For decades, the conventional wisdom in the music industry was rigid: if a Latin artist wanted to conquer the global mainstream, they had to sing in English. That was the path Shakira and Ricky Martin walked during the “Latin explosion” of the late 1990s, crossing over with primarily English-language albums. Then came a tattooed kid from Puerto Rico who refused the bargain entirely. Bad Bunny became one of the biggest pop stars on the planet without compromising a single verse, recording almost exclusively in Spanish and forcing the rest of the world to come to him.
His rise was startlingly fast. In 2017, Puerto Rican rapper, songwriter and actor Bad Bunny was one of many up-and-coming artists in the hugely competitive field of urbano hitmaking, a newcomer looking for a break, and just a couple of years later he would become one of the world’s biggest pop stars. Born Benito Antonio Martínez Ocasio, he emerged from the digital noise of SoundCloud around 2016, and the breakthrough came through collaboration. It began with a few crucial collaborations: in May 2017 he released “Ahora Me Llama,” an atmospheric Latin trap single with future Colombian star Karol G, then weeks later dropped “Mayores,” a bouncy reggaetón smash with American pop sensation Becky G.
If any single project cemented his global dominance, it was 2022’s Un Verano Sin Ti. The record didn’t just sell, it rewrote the record books. It became the first album by a Latin artist to reach 10 billion streams on Spotify, spent 13 weeks atop the Billboard 200, was the first Spanish-language album to top the Billboard 200 Year-End Chart, and the first to receive a Grammy nomination for Album of the Year. Industry bodies took notice on a global scale: Un Verano Sin Ti won the IFPI Global Album Award, making Bad Bunny the first Latin artist ever to win an IFPI global award, while Apple Music named him its 2022 Artist of the Year, the first Latin artist to receive that honour, crowning the record its biggest Latin album of all time.
What set Bad Bunny apart was an artistic restlessness that mainstream pop logic would have discouraged. Un Verano Sin Ti was not a tidy radio play; it was sprawling and adventurous. From its childlike cover art to his unusual choice of collaborators, the 23-track record managed the near-impossible feat of sounding both intimate and recklessly experimental, veering from reggaetón danceathons into bossa nova chillout and idealized reggae, with a mega-hit like “Tití Me Preguntó” blending a bachata guitar line with dembow riddims before fading into psychedelia. He proved that global audiences would follow a Spanish-language artist into genuinely strange and beautiful musical territory.

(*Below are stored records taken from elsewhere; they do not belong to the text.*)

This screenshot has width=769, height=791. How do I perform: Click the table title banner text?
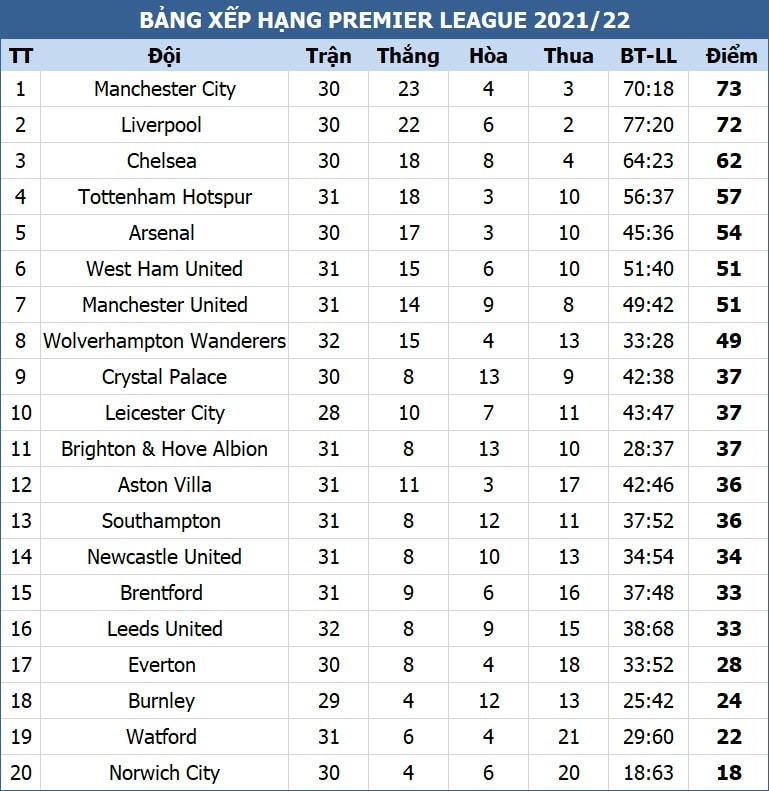click(x=384, y=20)
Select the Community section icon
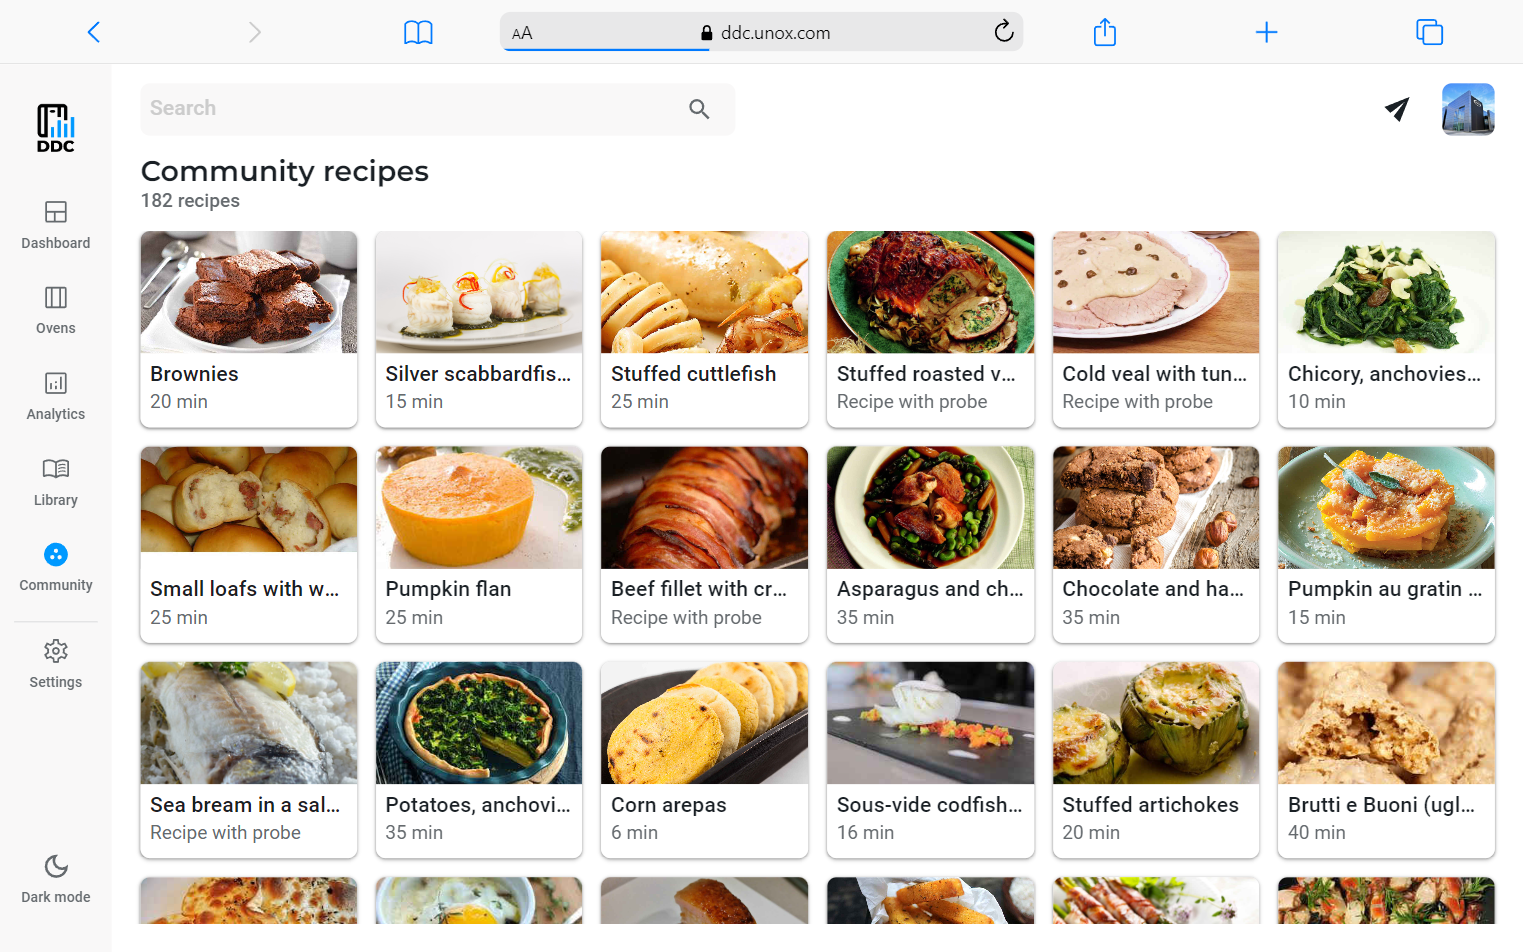The height and width of the screenshot is (952, 1523). [x=55, y=554]
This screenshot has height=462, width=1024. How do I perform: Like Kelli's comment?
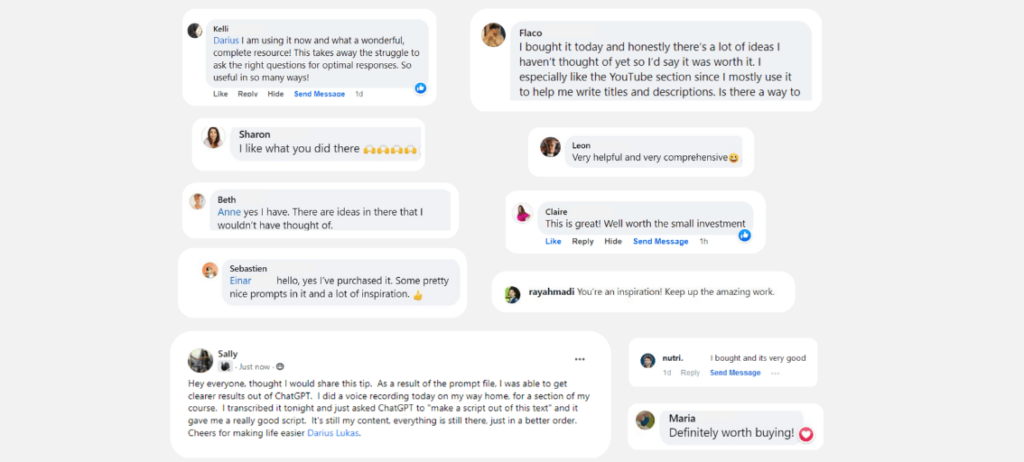[x=220, y=94]
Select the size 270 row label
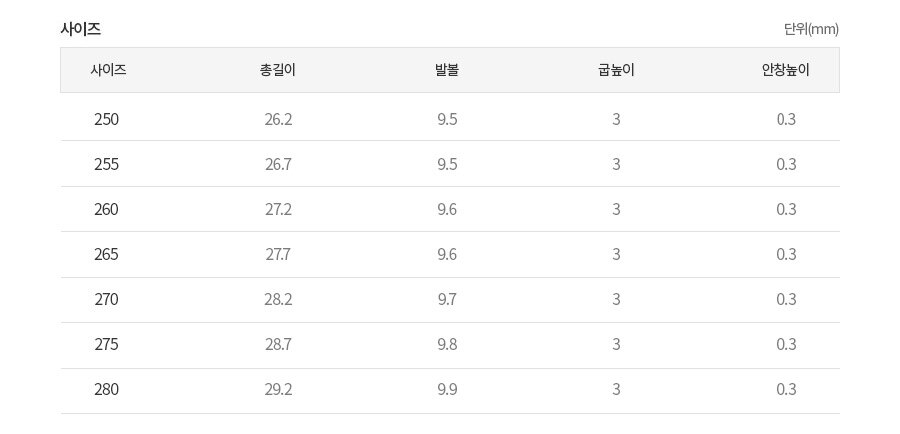The height and width of the screenshot is (434, 900). (x=106, y=300)
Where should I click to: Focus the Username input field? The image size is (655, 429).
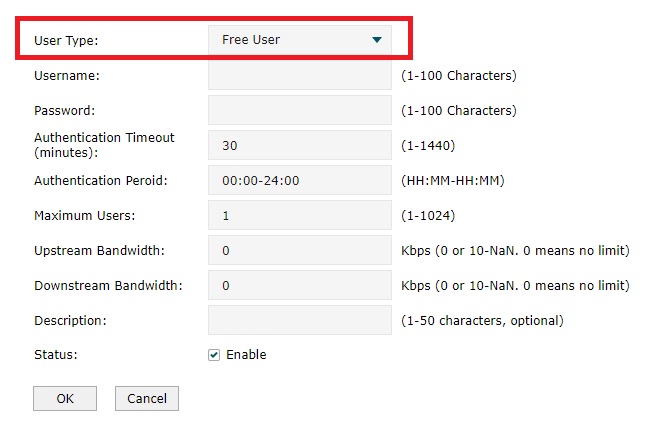point(299,75)
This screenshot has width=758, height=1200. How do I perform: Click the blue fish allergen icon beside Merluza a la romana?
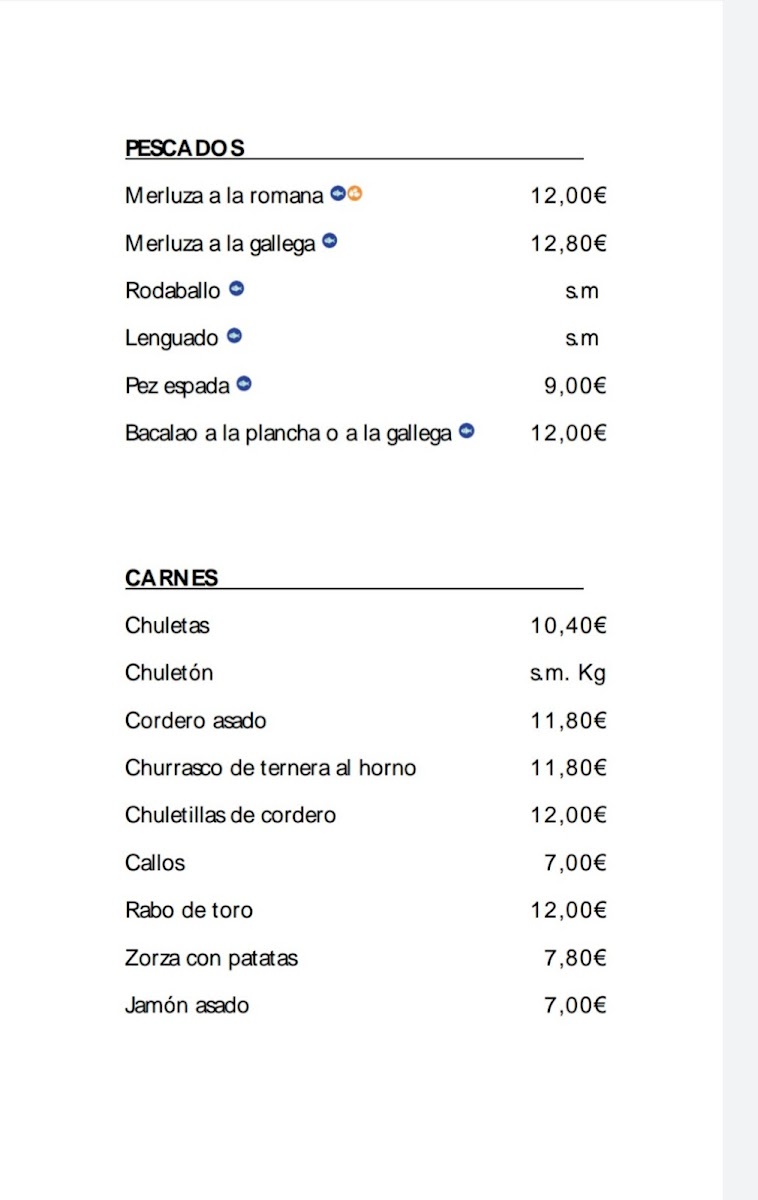point(338,194)
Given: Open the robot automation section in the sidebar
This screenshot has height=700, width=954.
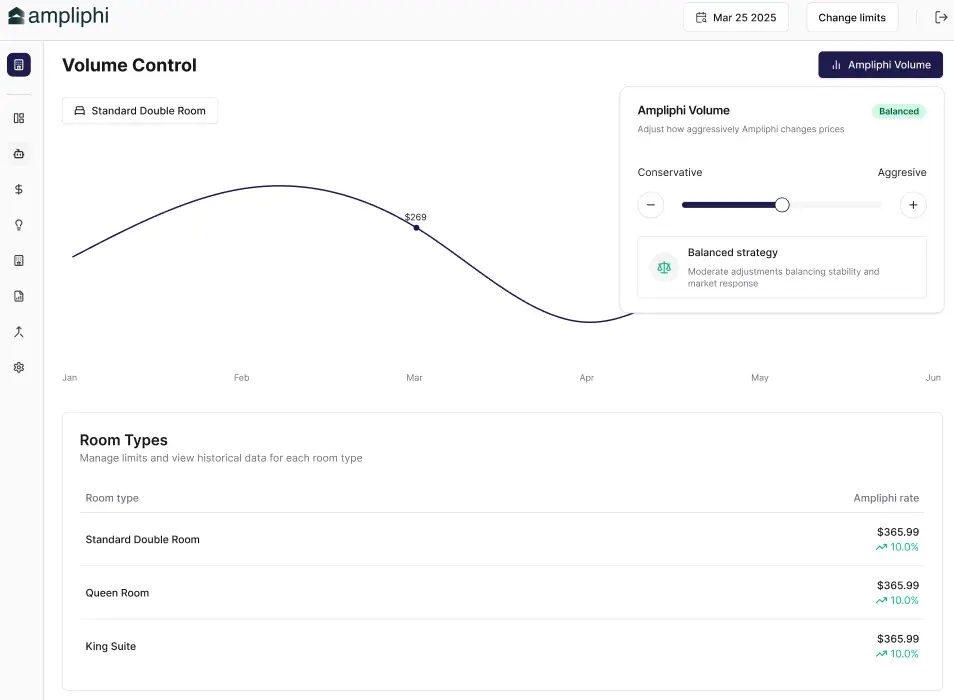Looking at the screenshot, I should (18, 153).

Crucially, his success was never read as his alone; it became a referendum on Latin music’s place in the global mainstream. When Un Verano Sin Ti earned its Album of the Year nod, it landed as the first time in the six-plus-decade history of the Grammys that the most prestigious award could go to a project recorded entirely in Spanish, a milestone as much for the expansive genre as for the artist, arriving as reggaeton and Latin trap continued to dominate global pop despite being repeatedly snubbed by the industry’s biggest ceremonies. He was, in the words of one industry analysis, the cherry on top of an extraordinary year for the whole ecosystem, alongside artists like Karol G, Anitta, Rosalía, and regional Mexican acts, as Latin music, long seen as a niche field, continued to penetrate fresh markets with streaming platforms helping artists reach broad new audiences.
He has only widened the lead since. His album “DeBÍ TiRAR MáS FOToS” became the first fully Spanish-language album to win the Grammy Award for Album of the Year, a historic milestone for Latin music on the global stage, and that same year he headlined the Super Bowl halftime show, bringing Spanish-language music to one of the largest broadcast audiences in the world. From a record-breaking world tour to a landmark Puerto Rico residency, he has kept redefining what global superstardom looks like, proving that language, genre and geography are no limitations.
That, ultimately, is the legacy already taking shape. Bad Bunny took the unspoken rule that global success required English and tore it up, and in doing so he didn’t just win for himself. He kicked the door open for an entire generation of artists to reach the world on their own terms, in their own language. As one profile put it, he isn’t just shaping the present of music. He’s defining its future.